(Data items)
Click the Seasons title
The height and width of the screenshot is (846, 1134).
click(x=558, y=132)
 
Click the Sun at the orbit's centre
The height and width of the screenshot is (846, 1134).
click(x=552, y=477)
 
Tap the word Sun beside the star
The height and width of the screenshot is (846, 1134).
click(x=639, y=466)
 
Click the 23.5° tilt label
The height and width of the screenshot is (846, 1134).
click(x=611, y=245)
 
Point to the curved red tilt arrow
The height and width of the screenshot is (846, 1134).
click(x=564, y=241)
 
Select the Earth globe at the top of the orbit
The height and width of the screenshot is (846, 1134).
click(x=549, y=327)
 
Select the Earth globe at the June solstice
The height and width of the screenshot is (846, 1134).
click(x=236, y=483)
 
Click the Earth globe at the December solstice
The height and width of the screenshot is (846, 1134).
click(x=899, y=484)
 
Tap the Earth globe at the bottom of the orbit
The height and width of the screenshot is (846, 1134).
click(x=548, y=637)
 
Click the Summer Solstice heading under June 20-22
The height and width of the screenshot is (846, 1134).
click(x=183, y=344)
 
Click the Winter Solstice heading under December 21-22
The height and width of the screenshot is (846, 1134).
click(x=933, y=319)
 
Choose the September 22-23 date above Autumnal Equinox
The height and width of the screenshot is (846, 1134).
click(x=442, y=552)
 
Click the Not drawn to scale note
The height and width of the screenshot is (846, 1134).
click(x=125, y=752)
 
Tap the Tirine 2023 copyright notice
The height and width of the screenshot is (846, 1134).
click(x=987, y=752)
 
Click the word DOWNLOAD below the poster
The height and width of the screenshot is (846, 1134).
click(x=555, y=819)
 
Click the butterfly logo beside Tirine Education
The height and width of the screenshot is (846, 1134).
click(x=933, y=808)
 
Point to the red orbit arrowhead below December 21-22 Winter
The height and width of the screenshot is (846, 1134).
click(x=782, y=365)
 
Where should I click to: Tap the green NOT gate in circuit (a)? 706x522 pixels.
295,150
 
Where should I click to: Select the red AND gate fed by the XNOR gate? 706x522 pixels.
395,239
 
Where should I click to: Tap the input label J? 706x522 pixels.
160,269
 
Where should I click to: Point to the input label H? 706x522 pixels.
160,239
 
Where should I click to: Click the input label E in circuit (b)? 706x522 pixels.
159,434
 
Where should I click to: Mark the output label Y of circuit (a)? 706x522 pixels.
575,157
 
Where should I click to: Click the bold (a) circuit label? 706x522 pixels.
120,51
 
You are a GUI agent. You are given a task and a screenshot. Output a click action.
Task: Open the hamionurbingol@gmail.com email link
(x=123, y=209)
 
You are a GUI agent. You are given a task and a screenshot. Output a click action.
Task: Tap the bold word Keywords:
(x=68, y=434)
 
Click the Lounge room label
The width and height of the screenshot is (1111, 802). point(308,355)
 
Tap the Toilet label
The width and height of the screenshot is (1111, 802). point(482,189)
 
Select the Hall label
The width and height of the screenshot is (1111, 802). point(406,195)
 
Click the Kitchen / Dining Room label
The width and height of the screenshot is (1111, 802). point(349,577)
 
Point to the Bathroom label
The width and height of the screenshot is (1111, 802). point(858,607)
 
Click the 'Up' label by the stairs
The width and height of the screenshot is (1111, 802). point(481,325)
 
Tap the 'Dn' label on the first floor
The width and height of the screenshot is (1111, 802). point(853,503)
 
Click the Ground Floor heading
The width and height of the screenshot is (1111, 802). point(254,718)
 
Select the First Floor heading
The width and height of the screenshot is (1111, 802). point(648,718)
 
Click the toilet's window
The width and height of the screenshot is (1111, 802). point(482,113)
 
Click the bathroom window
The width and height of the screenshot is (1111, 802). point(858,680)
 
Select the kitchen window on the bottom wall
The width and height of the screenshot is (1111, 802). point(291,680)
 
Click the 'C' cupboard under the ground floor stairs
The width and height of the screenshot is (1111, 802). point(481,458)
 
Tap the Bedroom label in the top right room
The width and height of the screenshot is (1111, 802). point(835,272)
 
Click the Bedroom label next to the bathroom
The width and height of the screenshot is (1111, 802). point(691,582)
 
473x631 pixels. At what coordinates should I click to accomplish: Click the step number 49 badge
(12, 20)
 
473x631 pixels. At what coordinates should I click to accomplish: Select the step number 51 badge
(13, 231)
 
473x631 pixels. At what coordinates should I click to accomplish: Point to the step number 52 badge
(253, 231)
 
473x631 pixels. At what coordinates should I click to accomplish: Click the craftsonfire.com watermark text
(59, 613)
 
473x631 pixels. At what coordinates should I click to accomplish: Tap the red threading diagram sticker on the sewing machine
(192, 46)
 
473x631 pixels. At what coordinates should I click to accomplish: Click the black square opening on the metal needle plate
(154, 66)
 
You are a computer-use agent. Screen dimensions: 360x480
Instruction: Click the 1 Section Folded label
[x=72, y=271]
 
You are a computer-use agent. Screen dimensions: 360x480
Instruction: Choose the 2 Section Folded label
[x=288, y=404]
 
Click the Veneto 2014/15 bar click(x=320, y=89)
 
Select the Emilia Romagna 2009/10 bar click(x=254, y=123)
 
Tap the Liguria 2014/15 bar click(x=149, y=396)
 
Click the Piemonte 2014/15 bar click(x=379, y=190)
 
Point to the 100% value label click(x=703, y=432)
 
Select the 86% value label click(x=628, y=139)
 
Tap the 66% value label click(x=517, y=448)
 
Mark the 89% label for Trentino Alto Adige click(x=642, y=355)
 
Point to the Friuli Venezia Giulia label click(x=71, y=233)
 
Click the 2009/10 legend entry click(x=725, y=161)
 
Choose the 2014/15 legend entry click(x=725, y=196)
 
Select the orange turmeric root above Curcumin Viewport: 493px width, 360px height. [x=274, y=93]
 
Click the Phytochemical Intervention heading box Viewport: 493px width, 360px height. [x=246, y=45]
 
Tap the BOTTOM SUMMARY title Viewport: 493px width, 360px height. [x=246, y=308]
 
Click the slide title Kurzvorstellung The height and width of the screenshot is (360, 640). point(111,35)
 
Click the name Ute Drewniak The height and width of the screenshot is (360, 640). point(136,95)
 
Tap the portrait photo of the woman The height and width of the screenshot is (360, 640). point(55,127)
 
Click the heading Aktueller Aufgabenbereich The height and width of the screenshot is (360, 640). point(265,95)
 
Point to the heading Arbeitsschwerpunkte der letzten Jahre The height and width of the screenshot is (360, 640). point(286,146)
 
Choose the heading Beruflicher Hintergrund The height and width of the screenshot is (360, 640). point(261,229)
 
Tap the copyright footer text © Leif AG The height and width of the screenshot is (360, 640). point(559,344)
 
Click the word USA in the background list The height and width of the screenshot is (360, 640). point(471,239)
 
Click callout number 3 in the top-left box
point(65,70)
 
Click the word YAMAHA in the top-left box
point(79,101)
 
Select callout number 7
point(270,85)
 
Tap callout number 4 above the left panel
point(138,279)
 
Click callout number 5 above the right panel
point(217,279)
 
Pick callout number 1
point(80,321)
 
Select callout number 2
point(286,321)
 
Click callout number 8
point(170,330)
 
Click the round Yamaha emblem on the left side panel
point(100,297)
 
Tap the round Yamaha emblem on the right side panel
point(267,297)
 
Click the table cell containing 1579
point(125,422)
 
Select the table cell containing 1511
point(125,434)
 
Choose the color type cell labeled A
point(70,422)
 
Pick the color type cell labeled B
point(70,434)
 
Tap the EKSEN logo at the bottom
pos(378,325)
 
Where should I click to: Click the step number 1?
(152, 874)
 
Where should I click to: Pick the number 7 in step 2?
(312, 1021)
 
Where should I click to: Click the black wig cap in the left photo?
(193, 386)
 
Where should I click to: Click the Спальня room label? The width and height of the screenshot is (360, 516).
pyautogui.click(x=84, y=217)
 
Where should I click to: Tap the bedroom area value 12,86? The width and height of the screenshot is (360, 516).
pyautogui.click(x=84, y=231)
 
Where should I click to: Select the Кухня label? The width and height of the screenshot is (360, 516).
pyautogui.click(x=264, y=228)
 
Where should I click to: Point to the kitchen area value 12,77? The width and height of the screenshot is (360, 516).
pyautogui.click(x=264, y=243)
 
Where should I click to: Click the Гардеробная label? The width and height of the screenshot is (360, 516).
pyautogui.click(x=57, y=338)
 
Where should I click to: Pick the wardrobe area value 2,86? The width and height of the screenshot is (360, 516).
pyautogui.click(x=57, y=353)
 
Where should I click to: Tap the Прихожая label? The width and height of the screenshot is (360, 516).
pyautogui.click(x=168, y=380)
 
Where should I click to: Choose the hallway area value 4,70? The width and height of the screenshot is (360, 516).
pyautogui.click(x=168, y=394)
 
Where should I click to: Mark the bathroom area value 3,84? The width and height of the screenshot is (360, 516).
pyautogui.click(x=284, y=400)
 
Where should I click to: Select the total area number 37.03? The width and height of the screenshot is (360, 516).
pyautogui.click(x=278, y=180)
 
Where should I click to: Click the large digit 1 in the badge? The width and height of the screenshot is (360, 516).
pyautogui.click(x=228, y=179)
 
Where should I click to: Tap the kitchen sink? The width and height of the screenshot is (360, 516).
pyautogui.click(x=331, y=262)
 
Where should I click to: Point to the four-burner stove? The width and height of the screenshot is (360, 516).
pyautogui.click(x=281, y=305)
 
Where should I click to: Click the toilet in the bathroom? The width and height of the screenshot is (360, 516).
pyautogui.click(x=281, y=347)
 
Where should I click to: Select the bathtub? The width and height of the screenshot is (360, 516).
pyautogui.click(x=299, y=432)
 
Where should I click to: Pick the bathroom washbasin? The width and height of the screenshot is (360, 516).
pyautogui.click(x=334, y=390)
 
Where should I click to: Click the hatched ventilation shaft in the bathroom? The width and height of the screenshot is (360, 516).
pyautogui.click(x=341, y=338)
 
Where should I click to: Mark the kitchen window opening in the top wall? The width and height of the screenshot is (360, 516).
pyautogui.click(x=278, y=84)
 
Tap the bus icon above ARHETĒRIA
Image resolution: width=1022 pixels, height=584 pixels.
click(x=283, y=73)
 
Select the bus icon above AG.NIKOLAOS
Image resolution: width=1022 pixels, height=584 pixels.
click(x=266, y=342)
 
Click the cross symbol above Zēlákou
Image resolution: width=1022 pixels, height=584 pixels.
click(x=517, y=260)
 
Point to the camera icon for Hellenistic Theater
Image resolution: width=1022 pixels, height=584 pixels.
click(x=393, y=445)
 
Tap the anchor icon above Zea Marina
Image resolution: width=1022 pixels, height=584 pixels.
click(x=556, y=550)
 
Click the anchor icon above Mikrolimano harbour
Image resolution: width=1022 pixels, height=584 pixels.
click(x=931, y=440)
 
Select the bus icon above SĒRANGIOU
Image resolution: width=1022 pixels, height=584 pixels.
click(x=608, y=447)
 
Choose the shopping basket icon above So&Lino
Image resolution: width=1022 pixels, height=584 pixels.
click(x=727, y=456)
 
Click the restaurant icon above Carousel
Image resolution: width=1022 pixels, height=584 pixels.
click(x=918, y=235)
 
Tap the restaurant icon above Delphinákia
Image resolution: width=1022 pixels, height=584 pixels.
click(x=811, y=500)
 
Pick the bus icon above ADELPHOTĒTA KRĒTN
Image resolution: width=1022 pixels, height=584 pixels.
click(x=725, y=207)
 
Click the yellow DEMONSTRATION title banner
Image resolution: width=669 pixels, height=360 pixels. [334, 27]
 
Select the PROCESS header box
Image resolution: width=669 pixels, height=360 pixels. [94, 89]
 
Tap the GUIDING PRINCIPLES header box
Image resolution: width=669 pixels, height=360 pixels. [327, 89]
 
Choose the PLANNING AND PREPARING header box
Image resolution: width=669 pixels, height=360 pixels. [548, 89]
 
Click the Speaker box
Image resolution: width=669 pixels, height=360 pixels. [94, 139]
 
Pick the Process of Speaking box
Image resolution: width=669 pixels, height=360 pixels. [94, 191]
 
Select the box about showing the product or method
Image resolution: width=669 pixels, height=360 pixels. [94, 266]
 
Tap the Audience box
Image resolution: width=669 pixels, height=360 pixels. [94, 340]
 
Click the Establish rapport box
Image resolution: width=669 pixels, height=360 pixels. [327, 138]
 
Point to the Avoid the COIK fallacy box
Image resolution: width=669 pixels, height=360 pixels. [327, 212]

**Aim of the task**
Please return the material from the line containing "Select the Earth globe at the top" up to and including the line containing "click(x=933, y=319)", with every line reproduced unchanged.

**Task response**
Select the Earth globe at the top of the orbit
The height and width of the screenshot is (846, 1134).
click(x=549, y=327)
 
Select the Earth globe at the June solstice
The height and width of the screenshot is (846, 1134).
click(x=236, y=483)
 
Click the Earth globe at the December solstice
The height and width of the screenshot is (846, 1134).
click(x=899, y=484)
 
Tap the Earth globe at the bottom of the orbit
The height and width of the screenshot is (846, 1134).
click(x=548, y=637)
 
Click the Summer Solstice heading under June 20-22
The height and width of the screenshot is (846, 1134).
click(x=183, y=344)
 
Click the Winter Solstice heading under December 21-22
The height and width of the screenshot is (846, 1134).
click(x=933, y=319)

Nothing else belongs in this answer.